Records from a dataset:
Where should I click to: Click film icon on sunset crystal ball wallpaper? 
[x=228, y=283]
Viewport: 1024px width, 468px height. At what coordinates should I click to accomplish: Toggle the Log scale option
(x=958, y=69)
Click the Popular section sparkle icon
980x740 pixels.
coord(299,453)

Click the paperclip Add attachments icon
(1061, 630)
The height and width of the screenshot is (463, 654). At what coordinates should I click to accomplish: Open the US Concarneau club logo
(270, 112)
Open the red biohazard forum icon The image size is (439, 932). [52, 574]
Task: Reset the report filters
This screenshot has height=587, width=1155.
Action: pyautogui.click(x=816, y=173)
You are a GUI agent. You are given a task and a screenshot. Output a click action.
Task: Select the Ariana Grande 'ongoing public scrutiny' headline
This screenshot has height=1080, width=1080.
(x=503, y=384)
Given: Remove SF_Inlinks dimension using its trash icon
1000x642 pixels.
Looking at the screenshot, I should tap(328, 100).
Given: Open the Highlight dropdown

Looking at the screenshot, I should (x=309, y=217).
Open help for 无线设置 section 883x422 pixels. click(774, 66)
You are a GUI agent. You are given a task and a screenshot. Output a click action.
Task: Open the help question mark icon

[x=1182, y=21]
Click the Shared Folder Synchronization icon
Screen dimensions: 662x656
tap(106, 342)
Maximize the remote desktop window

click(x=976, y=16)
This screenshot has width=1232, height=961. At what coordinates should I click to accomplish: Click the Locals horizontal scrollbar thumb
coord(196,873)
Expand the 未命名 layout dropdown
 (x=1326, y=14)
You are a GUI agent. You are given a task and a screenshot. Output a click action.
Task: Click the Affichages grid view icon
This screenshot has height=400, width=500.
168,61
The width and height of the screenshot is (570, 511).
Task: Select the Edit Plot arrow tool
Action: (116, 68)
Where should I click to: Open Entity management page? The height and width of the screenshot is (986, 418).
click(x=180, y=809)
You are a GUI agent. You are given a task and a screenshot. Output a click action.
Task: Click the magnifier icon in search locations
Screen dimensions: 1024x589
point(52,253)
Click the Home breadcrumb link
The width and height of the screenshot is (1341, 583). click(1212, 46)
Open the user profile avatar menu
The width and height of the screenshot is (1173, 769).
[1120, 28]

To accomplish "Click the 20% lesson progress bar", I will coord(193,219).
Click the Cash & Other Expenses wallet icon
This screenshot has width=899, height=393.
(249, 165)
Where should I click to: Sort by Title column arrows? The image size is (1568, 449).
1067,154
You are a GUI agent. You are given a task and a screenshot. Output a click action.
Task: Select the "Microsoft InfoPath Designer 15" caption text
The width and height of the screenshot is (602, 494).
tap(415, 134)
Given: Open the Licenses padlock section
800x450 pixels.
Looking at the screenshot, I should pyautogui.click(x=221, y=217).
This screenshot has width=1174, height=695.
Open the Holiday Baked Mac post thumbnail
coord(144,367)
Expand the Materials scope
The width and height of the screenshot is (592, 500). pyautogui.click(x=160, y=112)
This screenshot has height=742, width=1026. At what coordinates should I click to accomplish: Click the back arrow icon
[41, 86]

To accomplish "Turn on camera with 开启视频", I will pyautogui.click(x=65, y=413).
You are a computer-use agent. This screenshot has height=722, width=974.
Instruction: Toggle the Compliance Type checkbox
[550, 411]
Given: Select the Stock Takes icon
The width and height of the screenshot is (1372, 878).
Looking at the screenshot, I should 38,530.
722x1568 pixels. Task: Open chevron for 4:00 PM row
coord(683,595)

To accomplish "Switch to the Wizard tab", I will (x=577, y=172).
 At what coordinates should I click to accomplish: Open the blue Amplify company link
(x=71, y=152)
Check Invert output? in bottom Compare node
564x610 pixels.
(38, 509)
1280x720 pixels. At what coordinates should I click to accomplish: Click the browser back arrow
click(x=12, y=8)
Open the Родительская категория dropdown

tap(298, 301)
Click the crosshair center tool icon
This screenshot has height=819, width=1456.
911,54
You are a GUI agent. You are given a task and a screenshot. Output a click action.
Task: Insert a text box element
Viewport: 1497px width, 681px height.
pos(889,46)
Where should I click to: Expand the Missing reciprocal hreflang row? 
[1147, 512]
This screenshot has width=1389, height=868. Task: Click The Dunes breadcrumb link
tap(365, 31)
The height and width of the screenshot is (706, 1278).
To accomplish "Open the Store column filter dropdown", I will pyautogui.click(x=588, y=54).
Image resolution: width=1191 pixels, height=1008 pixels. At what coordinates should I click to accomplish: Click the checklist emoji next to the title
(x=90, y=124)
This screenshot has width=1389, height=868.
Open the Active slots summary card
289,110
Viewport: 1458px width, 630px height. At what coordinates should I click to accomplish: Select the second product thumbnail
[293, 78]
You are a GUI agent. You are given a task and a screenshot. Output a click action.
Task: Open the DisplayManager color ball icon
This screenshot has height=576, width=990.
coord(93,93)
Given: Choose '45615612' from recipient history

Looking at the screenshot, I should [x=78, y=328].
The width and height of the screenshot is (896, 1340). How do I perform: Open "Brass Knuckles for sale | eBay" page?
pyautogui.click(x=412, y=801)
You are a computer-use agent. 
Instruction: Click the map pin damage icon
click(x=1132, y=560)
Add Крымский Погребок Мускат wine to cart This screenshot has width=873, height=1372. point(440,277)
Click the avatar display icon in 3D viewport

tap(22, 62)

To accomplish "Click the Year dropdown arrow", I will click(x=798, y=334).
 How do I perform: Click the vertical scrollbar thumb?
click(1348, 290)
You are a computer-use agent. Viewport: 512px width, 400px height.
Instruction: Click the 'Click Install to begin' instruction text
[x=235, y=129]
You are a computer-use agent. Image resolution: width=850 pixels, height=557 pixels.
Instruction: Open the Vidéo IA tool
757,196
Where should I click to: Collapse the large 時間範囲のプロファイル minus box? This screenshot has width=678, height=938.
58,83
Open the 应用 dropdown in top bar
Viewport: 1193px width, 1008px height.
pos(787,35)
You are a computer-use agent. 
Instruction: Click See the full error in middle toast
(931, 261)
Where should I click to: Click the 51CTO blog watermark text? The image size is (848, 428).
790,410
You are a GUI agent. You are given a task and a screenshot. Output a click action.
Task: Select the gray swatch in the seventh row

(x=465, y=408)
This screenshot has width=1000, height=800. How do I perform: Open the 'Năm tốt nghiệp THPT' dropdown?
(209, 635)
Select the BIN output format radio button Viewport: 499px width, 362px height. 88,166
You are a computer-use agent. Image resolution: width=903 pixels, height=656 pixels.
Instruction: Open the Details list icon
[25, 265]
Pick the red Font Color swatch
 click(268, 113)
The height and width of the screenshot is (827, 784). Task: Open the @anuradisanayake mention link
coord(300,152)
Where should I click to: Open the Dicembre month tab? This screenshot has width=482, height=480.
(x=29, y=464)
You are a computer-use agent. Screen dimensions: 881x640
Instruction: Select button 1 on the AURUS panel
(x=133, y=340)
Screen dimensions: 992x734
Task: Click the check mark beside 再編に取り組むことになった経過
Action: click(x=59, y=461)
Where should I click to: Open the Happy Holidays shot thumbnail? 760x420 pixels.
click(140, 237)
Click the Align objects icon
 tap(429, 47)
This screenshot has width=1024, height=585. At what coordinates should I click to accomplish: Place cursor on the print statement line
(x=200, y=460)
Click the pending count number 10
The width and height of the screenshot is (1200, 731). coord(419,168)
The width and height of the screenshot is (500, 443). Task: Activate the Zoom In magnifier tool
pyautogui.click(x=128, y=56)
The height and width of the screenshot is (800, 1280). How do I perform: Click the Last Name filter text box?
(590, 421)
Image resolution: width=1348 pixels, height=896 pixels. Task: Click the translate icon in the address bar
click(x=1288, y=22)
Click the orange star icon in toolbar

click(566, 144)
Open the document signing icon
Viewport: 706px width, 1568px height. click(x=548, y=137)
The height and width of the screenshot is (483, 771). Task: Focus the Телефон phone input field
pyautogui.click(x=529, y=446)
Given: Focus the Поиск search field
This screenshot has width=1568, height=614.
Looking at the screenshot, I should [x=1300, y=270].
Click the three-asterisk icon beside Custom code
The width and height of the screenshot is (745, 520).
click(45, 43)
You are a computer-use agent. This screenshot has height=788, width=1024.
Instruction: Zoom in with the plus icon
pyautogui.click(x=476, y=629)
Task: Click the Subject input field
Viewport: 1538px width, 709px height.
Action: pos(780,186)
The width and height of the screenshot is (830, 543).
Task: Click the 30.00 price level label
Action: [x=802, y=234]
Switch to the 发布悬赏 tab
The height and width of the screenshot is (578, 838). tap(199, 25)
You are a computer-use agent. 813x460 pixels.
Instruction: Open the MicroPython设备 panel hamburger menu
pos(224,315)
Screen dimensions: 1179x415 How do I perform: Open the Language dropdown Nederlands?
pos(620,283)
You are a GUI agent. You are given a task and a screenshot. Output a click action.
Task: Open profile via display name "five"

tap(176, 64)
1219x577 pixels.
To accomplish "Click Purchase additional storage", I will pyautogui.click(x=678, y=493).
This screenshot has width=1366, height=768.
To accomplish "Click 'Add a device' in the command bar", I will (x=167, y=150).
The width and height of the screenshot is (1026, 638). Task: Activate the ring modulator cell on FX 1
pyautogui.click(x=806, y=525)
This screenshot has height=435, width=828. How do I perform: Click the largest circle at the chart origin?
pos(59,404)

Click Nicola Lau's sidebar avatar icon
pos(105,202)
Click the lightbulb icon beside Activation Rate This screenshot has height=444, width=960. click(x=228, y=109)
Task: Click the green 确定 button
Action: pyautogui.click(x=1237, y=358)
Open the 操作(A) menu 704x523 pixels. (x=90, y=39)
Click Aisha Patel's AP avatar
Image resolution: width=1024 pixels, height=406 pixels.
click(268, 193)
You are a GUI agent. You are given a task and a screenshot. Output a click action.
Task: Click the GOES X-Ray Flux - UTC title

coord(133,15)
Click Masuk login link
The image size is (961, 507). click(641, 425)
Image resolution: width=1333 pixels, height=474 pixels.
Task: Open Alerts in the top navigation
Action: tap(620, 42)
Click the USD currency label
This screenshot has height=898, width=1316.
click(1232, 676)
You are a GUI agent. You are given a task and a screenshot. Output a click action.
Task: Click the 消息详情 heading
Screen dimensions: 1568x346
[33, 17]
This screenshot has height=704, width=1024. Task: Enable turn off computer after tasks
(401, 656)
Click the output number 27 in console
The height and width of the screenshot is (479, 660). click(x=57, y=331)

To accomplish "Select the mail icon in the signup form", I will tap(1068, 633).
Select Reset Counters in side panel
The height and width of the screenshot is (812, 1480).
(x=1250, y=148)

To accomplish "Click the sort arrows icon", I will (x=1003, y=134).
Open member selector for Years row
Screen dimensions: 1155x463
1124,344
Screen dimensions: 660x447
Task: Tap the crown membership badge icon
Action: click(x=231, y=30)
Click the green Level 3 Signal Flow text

- [Exercise description]: The response must hold only the lines above from the line with "The width and height of the screenshot is (602, 494)." through the line with "has height=722, width=974.", each copied exactly, both ends kept.

- [Your solution]:
The width and height of the screenshot is (602, 494).
tap(415, 134)
Given: Open the Licenses padlock section
800x450 pixels.
Looking at the screenshot, I should pyautogui.click(x=221, y=217).
This screenshot has width=1174, height=695.
Open the Holiday Baked Mac post thumbnail
coord(144,367)
Expand the Materials scope
The width and height of the screenshot is (592, 500). pyautogui.click(x=160, y=112)
This screenshot has height=742, width=1026. At what coordinates should I click to accomplish: Click the back arrow icon
[41, 86]

To accomplish "Turn on camera with 开启视频", I will pyautogui.click(x=65, y=413).
You are a computer-use agent. This screenshot has height=722, width=974.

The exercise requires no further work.